▶ Task description: Print each line of the listing once more, precisely as given.
START Records for this exercise
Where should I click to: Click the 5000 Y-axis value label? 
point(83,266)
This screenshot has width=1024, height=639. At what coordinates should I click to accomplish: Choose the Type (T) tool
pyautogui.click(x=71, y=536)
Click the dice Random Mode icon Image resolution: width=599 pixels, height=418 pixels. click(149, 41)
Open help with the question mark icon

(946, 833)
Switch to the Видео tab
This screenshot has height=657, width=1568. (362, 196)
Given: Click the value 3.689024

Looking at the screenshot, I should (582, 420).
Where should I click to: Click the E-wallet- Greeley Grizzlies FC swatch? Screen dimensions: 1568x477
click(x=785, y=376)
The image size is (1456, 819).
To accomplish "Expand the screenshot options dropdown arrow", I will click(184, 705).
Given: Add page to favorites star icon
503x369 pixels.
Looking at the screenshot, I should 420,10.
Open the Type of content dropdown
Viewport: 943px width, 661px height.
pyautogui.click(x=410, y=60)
END Records for this exercise
▶ Solution for this task:
Where should I click to: Click the 5000 Y-axis value label? 
point(83,266)
This screenshot has width=1024, height=639. At what coordinates should I click to accomplish: Choose the Type (T) tool
pyautogui.click(x=71, y=536)
Click the dice Random Mode icon Image resolution: width=599 pixels, height=418 pixels. click(149, 41)
Open help with the question mark icon

(946, 833)
Switch to the Видео tab
This screenshot has height=657, width=1568. (362, 196)
Given: Click the value 3.689024

Looking at the screenshot, I should (582, 420).
Where should I click to: Click the E-wallet- Greeley Grizzlies FC swatch? Screen dimensions: 1568x477
click(x=785, y=376)
The image size is (1456, 819).
To accomplish "Expand the screenshot options dropdown arrow", I will click(184, 705).
Given: Add page to favorites star icon
503x369 pixels.
Looking at the screenshot, I should 420,10.
Open the Type of content dropdown
Viewport: 943px width, 661px height.
pyautogui.click(x=410, y=60)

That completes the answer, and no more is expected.